## Problem statement
Reproduce the records verbatim from the line containing "Describe the element at coordinates (75, 258)" through the end of the records, both ends included, and leave out the pictures.

*** The input ***

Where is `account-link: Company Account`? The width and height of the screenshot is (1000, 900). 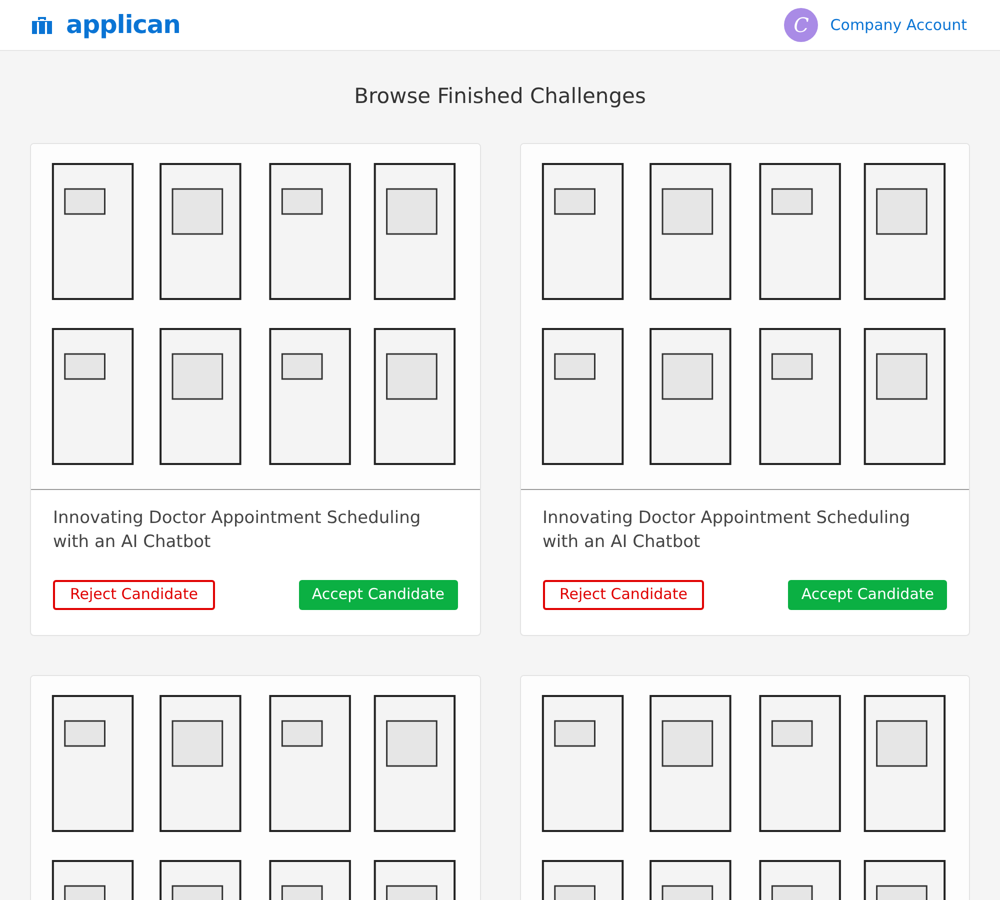
account-link: Company Account is located at coordinates (898, 25).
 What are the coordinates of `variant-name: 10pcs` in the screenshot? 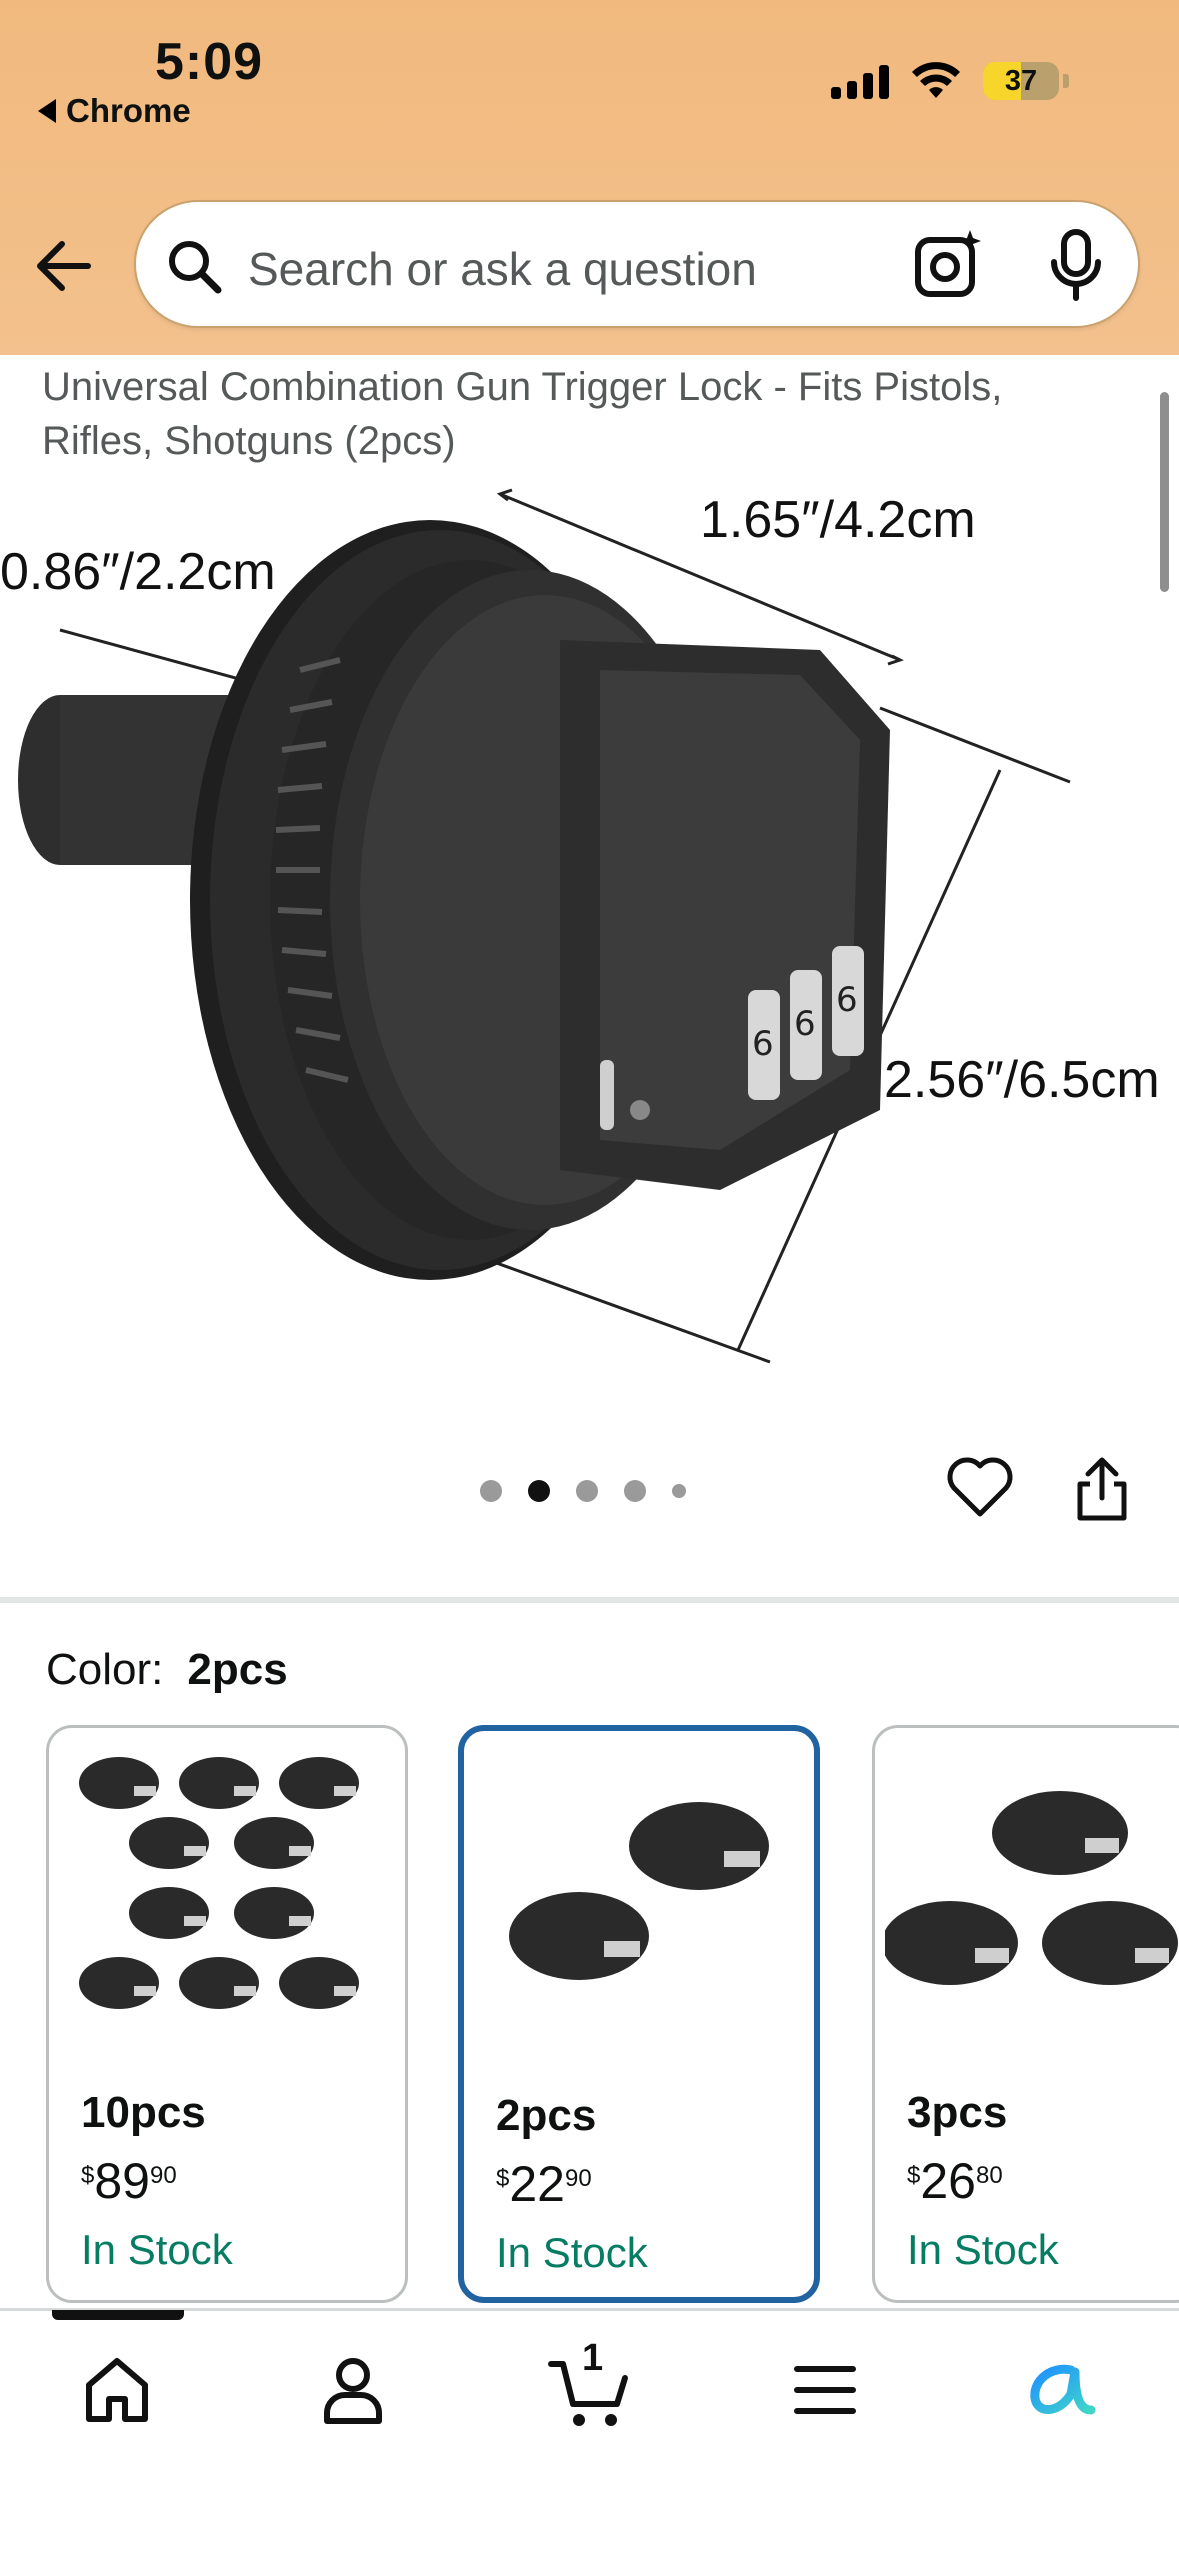 It's located at (144, 2112).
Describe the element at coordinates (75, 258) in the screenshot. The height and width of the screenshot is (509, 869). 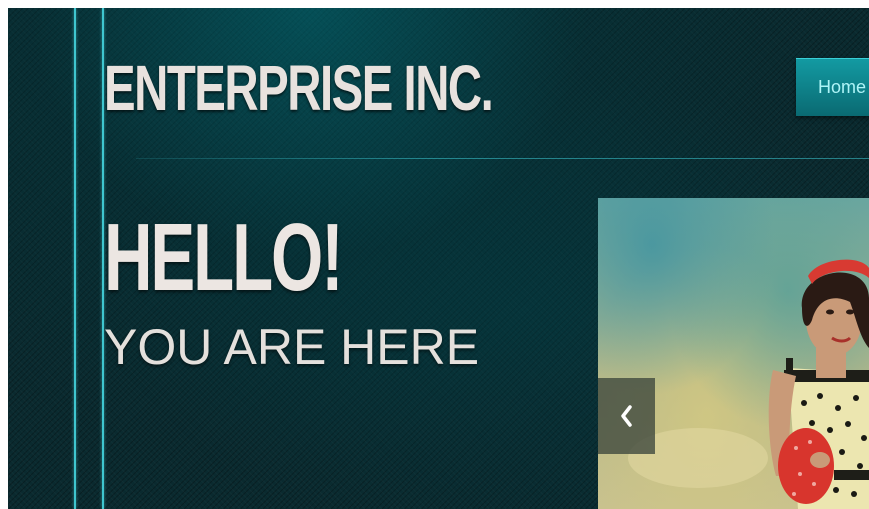
I see `guide-line-left` at that location.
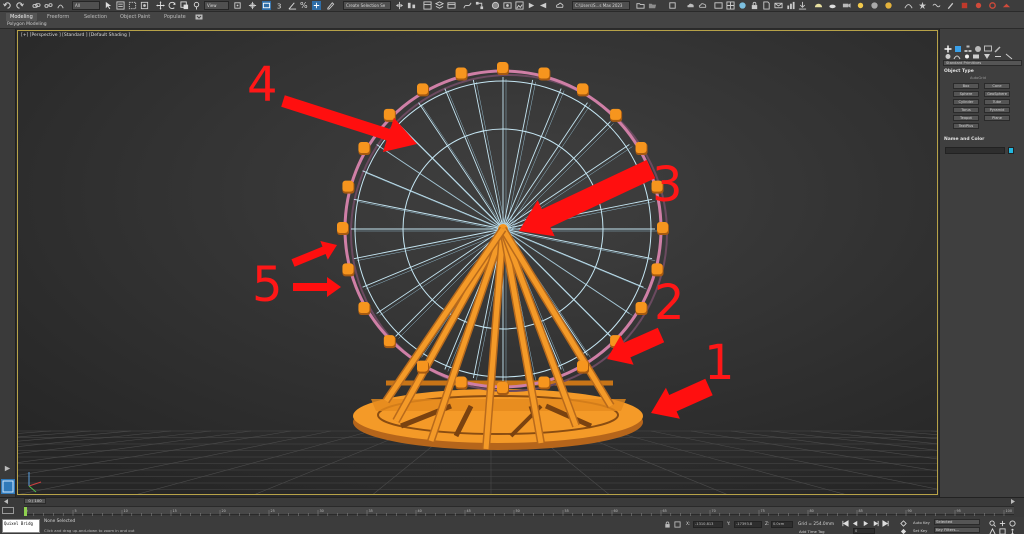 This screenshot has height=534, width=1024. Describe the element at coordinates (876, 524) in the screenshot. I see `next-frame-icon` at that location.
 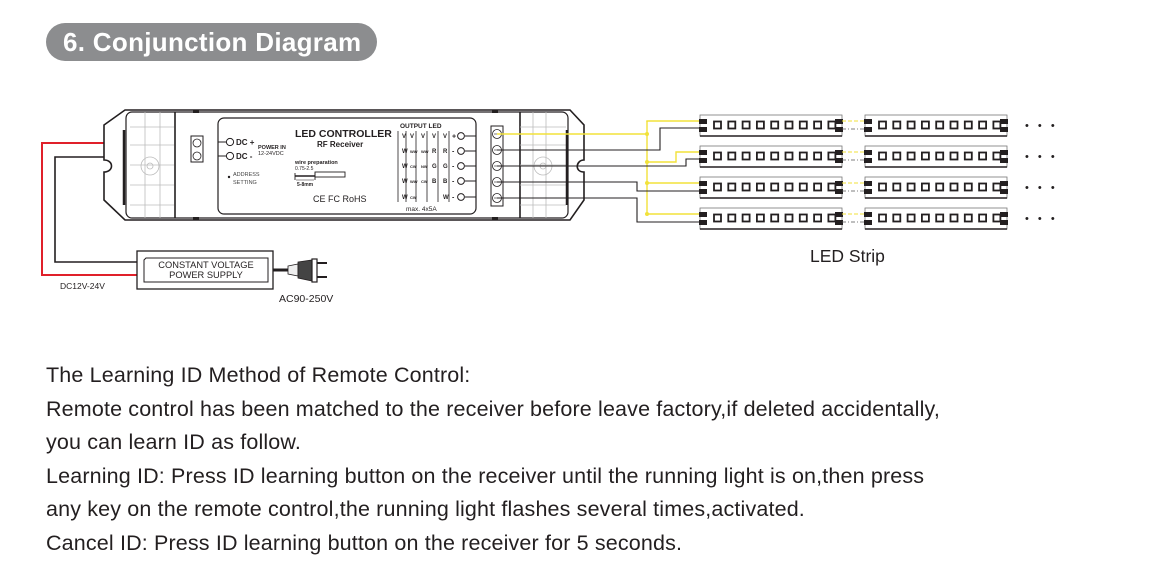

*** End of The input ***

## Exercise output
Describe the element at coordinates (75, 258) in the screenshot. The height and width of the screenshot is (509, 869). 
I see `guide-line-left` at that location.
 This screenshot has height=534, width=1024. Describe the element at coordinates (876, 524) in the screenshot. I see `next-frame-icon` at that location.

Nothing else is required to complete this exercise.